Кем угодно или никем, как большинство этих молодых гениев, подумал Рикардс. Ранняя смерть обычно влечет за собой искупительное, хоть и краткое бессмертие. На его памяти, если смерть «при исполнении» настигала молодого помощника комиссара, о нем непременно говорили, что в будущем его ждал пост главного констебля.
— Чем именно он занимался на станции? — спросил Рикардс. — Что входило в его обязанности?
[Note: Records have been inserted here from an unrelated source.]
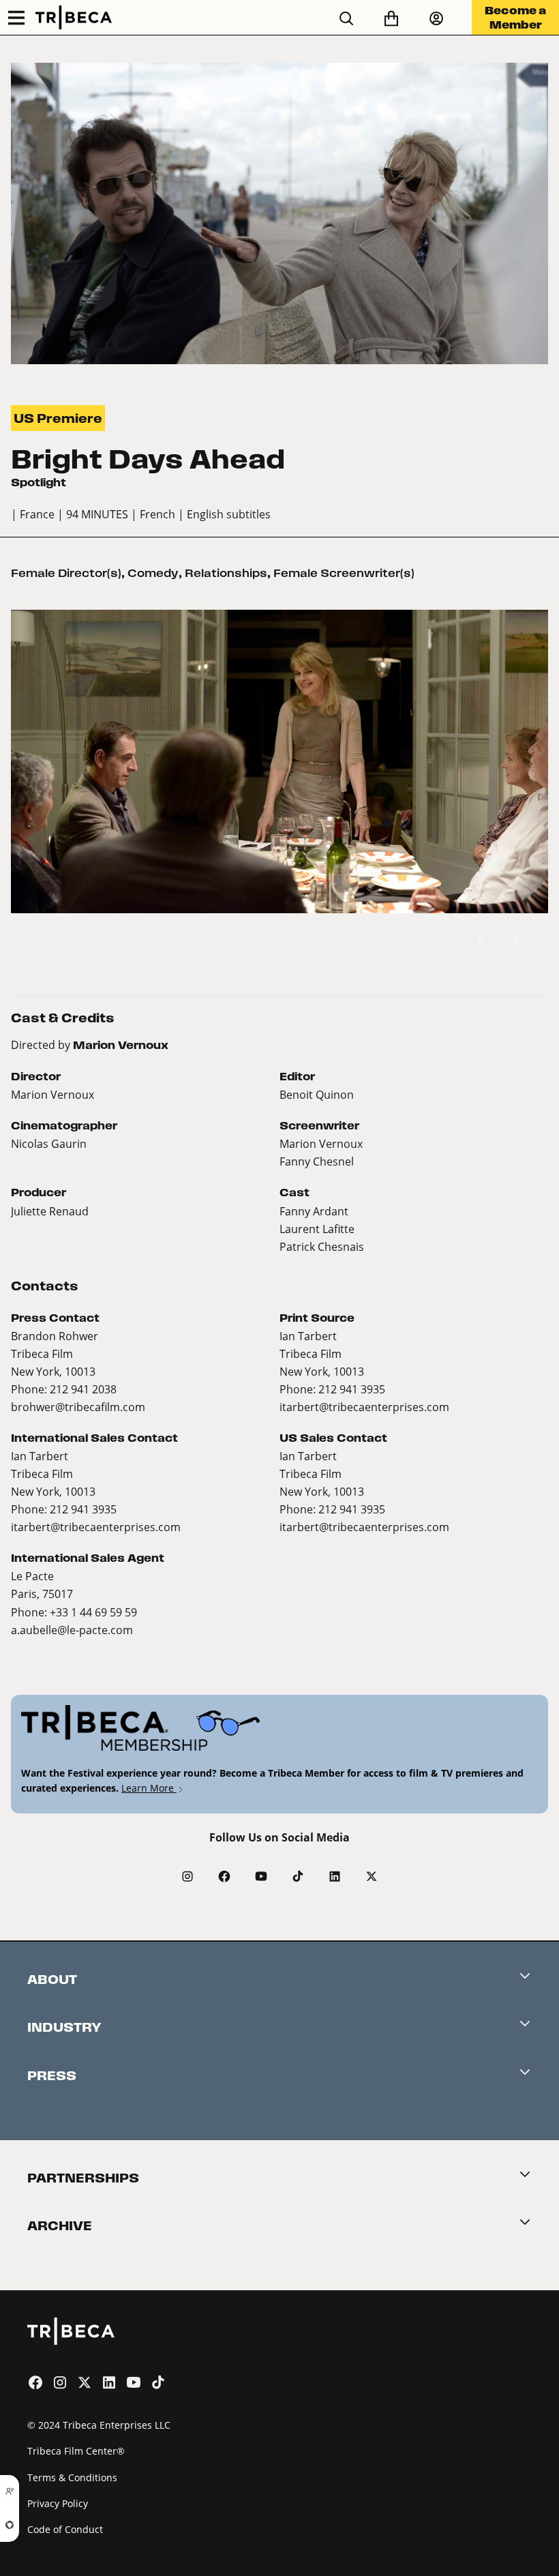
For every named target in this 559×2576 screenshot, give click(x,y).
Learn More (149, 1787)
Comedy (153, 573)
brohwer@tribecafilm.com (78, 1407)
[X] (371, 1876)
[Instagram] (187, 1876)
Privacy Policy (57, 2503)
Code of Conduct (65, 2529)
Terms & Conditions (72, 2477)
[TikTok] (298, 1876)
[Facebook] (224, 1876)
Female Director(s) (66, 573)
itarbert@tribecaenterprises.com (364, 1407)
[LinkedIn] (334, 1876)
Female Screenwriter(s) (343, 573)
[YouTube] (261, 1876)
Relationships (226, 573)
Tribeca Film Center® (76, 2450)
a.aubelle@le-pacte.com (72, 1630)
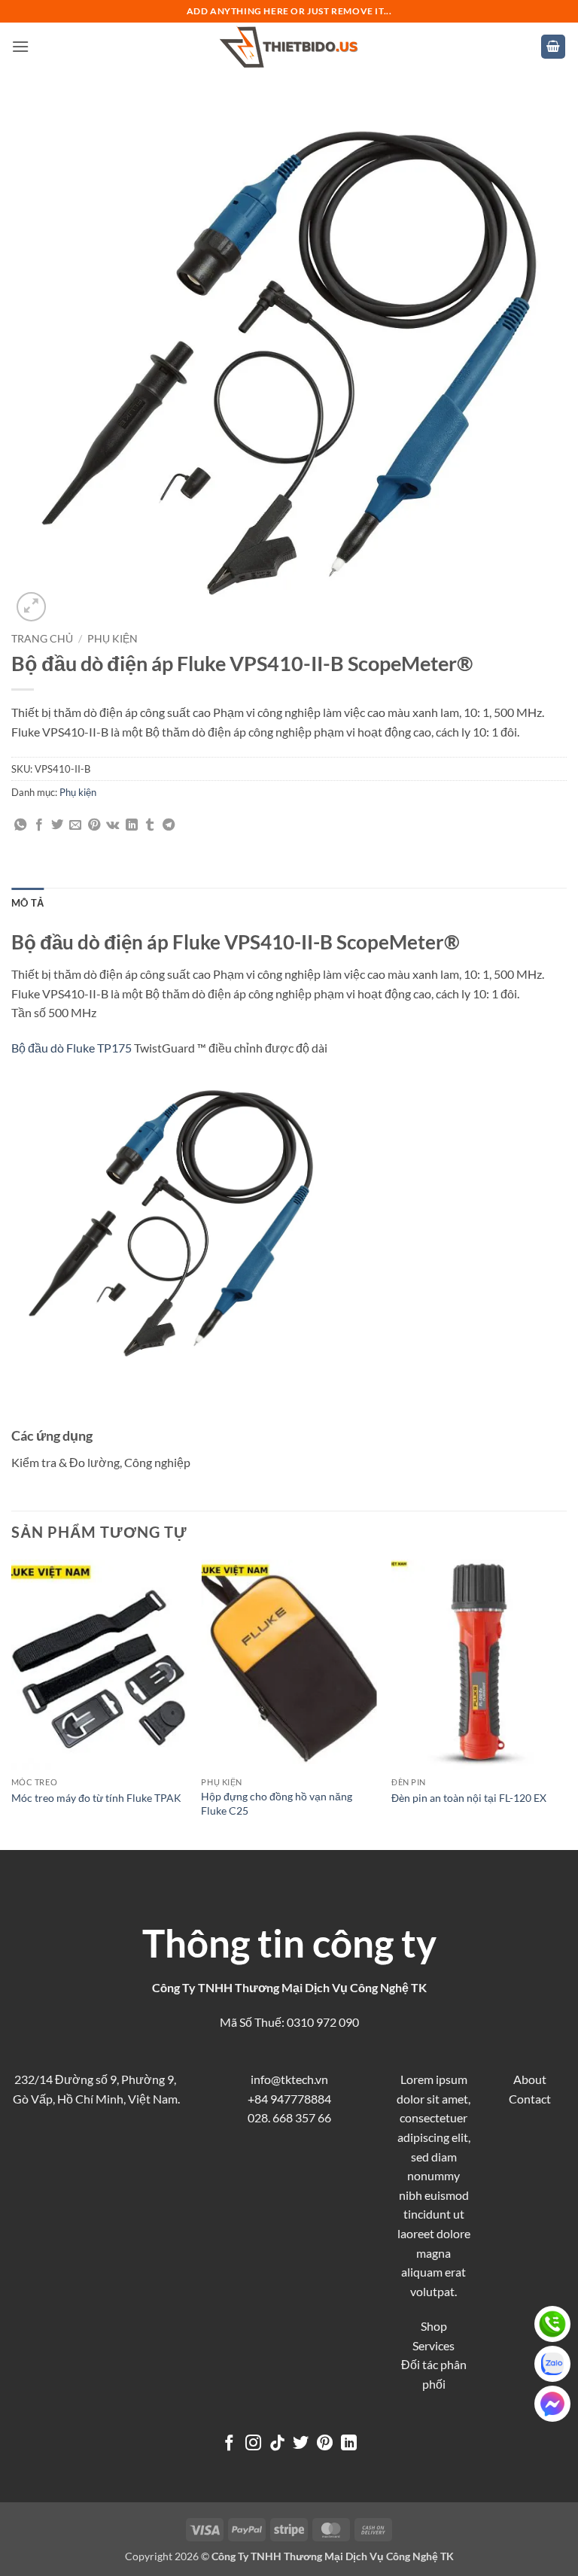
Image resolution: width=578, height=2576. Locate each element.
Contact (530, 2098)
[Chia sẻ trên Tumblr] (150, 825)
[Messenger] (552, 2404)
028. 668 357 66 (289, 2117)
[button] (20, 46)
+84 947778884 (289, 2098)
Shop (434, 2326)
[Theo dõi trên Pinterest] (325, 2444)
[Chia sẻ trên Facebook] (39, 825)
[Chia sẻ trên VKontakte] (112, 825)
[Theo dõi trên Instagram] (253, 2444)
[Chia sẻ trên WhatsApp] (20, 825)
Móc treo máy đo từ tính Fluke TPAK (96, 1797)
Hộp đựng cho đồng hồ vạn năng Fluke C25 (276, 1803)
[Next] (566, 1703)
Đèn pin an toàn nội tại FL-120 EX (468, 1797)
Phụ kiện (112, 639)
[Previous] (12, 1703)
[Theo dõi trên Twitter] (301, 2444)
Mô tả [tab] (27, 903)
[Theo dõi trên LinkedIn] (349, 2444)
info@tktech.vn (289, 2079)
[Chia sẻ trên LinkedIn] (132, 825)
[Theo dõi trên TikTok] (277, 2444)
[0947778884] (552, 2324)
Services (433, 2345)
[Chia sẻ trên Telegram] (169, 825)
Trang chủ (42, 639)
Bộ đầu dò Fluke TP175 (71, 1047)
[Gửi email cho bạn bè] (75, 825)
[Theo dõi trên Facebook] (229, 2444)
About (529, 2079)
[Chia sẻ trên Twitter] (57, 825)
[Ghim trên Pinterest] (94, 825)
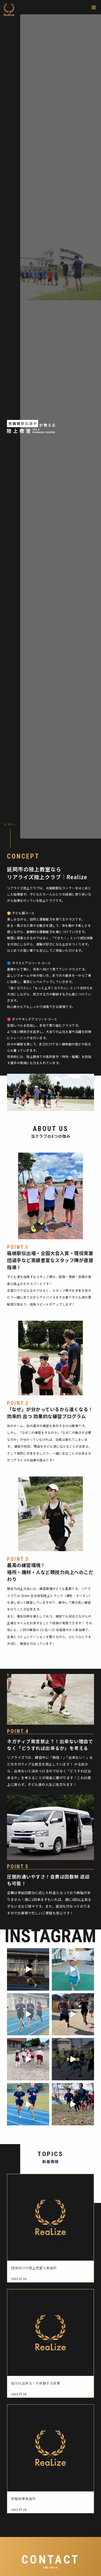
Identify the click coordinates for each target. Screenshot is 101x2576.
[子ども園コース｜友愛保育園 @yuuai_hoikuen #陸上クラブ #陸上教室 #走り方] (73, 2014)
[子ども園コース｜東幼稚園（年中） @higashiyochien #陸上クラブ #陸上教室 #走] (73, 1969)
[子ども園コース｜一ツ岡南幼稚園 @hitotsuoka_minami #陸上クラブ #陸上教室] (28, 2059)
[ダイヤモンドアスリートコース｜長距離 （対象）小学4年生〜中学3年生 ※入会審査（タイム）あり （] (28, 2014)
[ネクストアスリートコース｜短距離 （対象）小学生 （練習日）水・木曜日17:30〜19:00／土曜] (28, 1969)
— Занимался вместе с Мэаром обработкой данных по безопасности PWR. Это исследование, которым занят Мэар. Суть вкратце — поведение сердечника в анормальных условиях. Со мной Тоби никогда этого не обсуждал, видно, знал, что мне не понять сложных компьютерных кодов. Я же всего-навсего простой инженер, черт бы меня побрал. Мэар должен опубликовать эту работу до того, как получит новое место, о котором столько слухов ходит. Вне всякого сомнения — под двумя фамилиями и с соответствующими словами признательности своему соавтору. И все, что останется от Тоби, будет его имя на научной работе, напечатанное пониже имени Алекса Мэара.